TASK DETAILS: For this exercise, repeat the listing below from its first line through the line containing "Given: Click the line 편안한 휴식과 영감을 선사합니다", exactly as written.

╔══

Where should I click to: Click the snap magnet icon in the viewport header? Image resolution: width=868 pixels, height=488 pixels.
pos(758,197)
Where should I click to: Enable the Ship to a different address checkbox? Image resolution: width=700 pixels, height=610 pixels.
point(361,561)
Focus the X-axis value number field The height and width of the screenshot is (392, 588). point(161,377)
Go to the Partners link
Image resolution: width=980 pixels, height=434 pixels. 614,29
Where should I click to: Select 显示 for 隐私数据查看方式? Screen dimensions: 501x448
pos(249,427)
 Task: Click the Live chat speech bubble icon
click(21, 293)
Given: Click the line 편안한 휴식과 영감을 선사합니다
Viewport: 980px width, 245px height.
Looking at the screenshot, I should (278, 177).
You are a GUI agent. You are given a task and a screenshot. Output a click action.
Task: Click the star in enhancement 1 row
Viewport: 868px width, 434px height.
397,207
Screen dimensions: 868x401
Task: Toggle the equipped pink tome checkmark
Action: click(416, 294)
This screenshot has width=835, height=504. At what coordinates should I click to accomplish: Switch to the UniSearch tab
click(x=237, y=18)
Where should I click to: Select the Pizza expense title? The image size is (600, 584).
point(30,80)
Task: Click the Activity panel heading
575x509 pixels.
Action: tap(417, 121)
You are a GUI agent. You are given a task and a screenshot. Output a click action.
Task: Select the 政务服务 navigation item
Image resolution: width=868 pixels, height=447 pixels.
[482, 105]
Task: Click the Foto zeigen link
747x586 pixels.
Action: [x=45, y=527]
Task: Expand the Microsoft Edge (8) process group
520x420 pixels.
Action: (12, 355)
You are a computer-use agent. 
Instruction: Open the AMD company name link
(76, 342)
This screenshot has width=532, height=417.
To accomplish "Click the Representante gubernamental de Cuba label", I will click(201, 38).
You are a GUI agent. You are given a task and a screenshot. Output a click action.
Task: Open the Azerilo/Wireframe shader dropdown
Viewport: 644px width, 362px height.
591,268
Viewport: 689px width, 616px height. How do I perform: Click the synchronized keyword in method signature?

╚══

EXPECTED ANSWER:
Where should I click to: Click the snap magnet icon in the viewport header? Image resolution: width=868 pixels, height=488 pixels.
pos(758,197)
Where should I click to: Enable the Ship to a different address checkbox? Image resolution: width=700 pixels, height=610 pixels.
point(361,561)
Focus the X-axis value number field The height and width of the screenshot is (392, 588). point(161,377)
Go to the Partners link
Image resolution: width=980 pixels, height=434 pixels. 614,29
Where should I click to: Select 显示 for 隐私数据查看方式? Screen dimensions: 501x448
pos(249,427)
 Task: Click the Live chat speech bubble icon
click(21, 293)
Given: Click the line 편안한 휴식과 영감을 선사합니다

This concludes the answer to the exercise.